## [PROVIDED PASSAGE]
::::
I am using OpenACC to compare the execution time of a parallelized vs non-parallelized matrix multiplication operation on the CPU using PGI Community Edition 19.10 (on Windows). The code I am using is:
#include <time.h>
#include <stdlib.h>
int main()
{
// seed the random number generator
srand(42);
// Pick some arbitrary constraints to make the problem harder
const int SIZE_XY = 1000;
const int MIN_VAL = 5000;
const int MAX_VAL = 7000000;
int i, j, k; // iterators
double time_spent = 0.0;
clock_t begin = clock();
// Generate two 2D arrays to be filled with random numbers
// and an array, c, with all 0s
int *a[SIZE_XY];
int *b[SIZE_XY];
int *c[SIZE_XY];
for (i = 0; i < SIZE_XY; i++)
{
a[i] = (int *)malloc(SIZE_XY * sizeof(int));
b[i] = (int *)malloc(SIZE_XY * sizeof(int));
c[i] = (int *)malloc(SIZE_XY * sizeof(int));
}
#pragma acc kernels
{
for (i = 0; i < SIZE_XY; i++)
{
for (j = 0; j < SIZE_XY; j++)
{
a[i][j] = (rand() % MAX_VAL) + MIN_VAL;
b[i][j] = (rand() % MAX_VAL) + MIN_VAL;
c[i][j] = 0;
}
}
}
printf("Array A allocated and filled with random numbers ...\n");
printf("Array B allocated and filled with random numbers ...\n");
printf("Array C initialized ...\n");
// Dot product the two arrays together into c
#pragma acc kernels //HERE
{
for (i = 0; i < SIZE_XY; i++)
{
for (j = 0; j < SIZE_XY; j++)
{
for (k = 0; k < SIZE_XY; k++)
{
c[i][j] = c[i][j] + a[i][k] * b[k][j];
}
}
}
}
printf("Matrices multiplied ...\n");
printf("The first three values of A x B are %d, %d, %d\n", c[0][0], c[0][1], c[0][2]);
clock_t end = clock();
time_spent += (double)(end - begin) / CLOCKS_PER_SEC;
printf("Time elpased is %f seconds", time_spent);
}
When I run the following command in the PGI CMD: pgcc -acc -ta=multicore -Minfo=all,accel matrixACC.c
I receive the following:
59, Complex loop carried dependence of a->,c->,b-> prevents parallelization
62, Complex loop carried dependence of a->,c->,b-> prevents parallelization
64, Complex loop carried dependence of a->,c->,b-> prevents parallelization
Loop carried dependence due to exposed use of c[i1][i2] prevents parallelization
Could I please get some help understanding why this is occurring and how I would be able to parallelize the loops calculating the matrix multiplication.
Thank you
The compiler is unable to determine if your 3 pointer variables (a
, b
, c
) might ever alias one another. If they were to alias one another in some way, then the independence of calculating any particular c[i][j]
could not be ascertained, and it would not be able to properly parallelize (any of) the loops.
::::
## [DATA EXCERPT]
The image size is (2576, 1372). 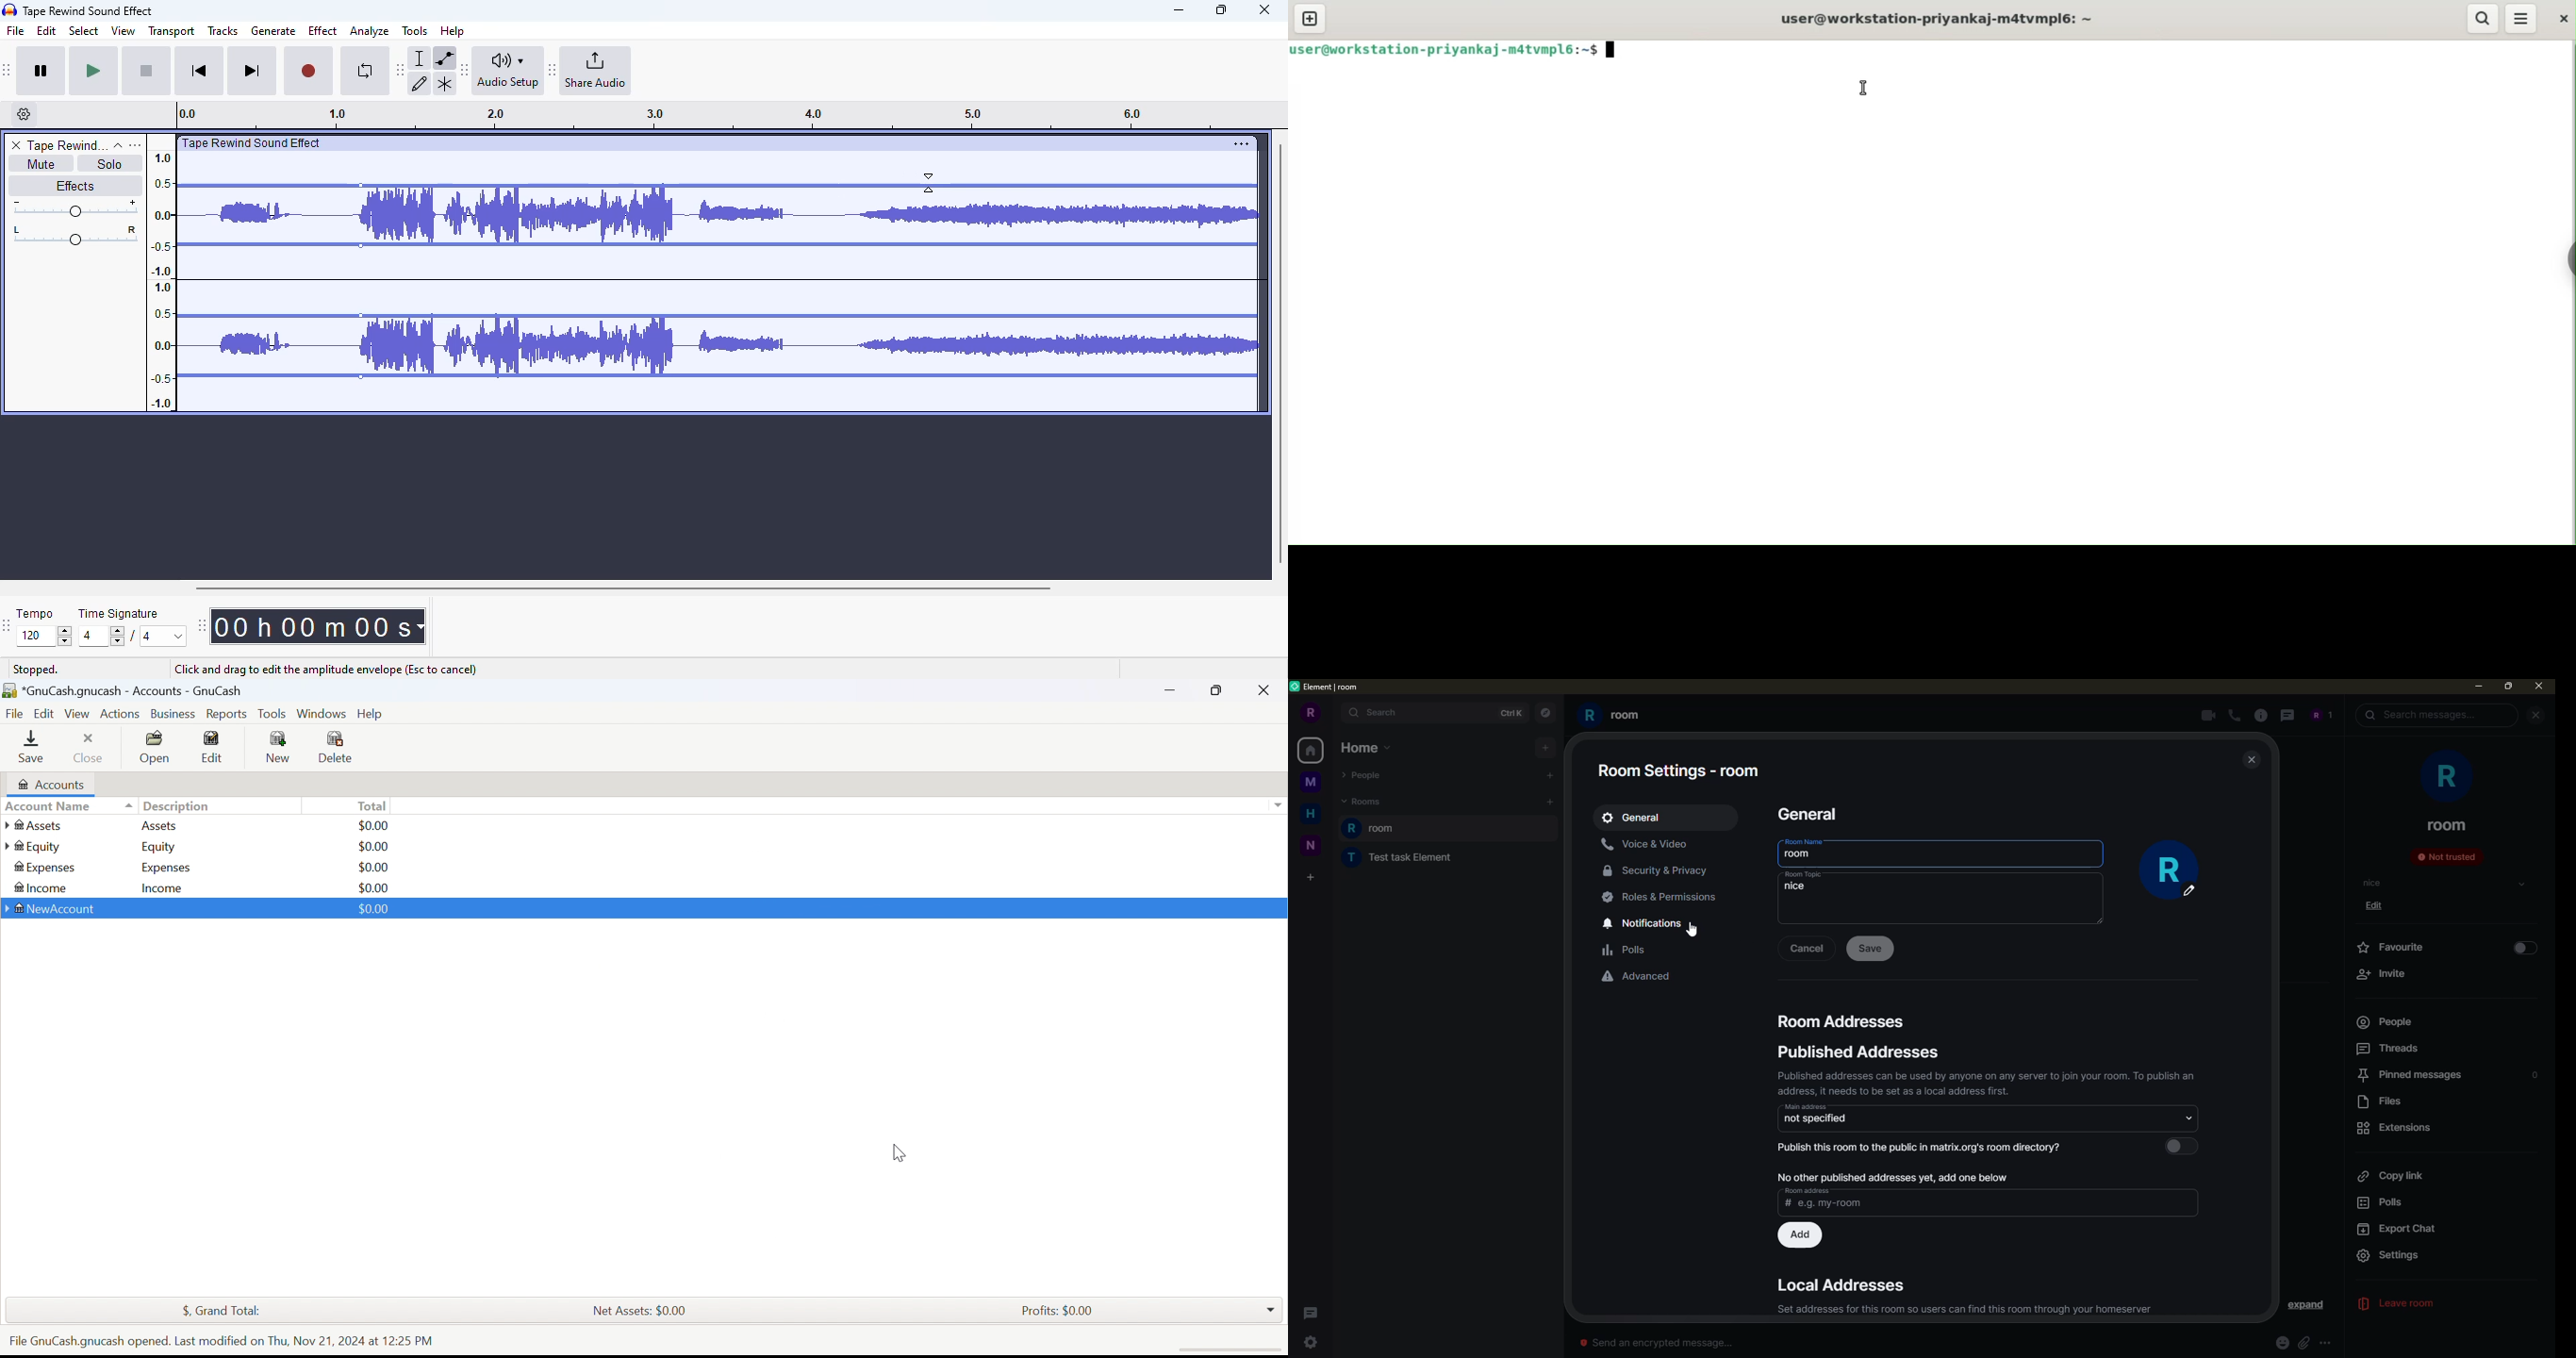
::::
## [DIRECTIVE A]
In the OpenACC matrix multiplication thread, which compiler edition and version is the poster using?
## [DIRECTIVE B]
Resume the OpenACC matrix multiplication thread right after its final sentence.

## [EXERCISE RESPONSE A]
PGI Community Edition 19.10, on Windows.

## [EXERCISE RESPONSE B]
One possible method to address this is to inform the compiler that you guarantee as the programmer that (for example) the first loop represents independent activity (amongst its various iterations). You can do this by placing #pragma acc loop independent
immediately before the first for
-loop statement. For the matrix sizes you have chosen here (and multicore target), that will give you plenty of exposed parallelism. (The compiler will still emit Minfo
messages about the non-parallelization of other loops, but that is OK, most likely. For a multicore target, having 1000 parallel work items should be plenty to get good performance).
Note that your calculations will easily overflow int
storage for the initialization range you have chosen. You'll get nonsense results.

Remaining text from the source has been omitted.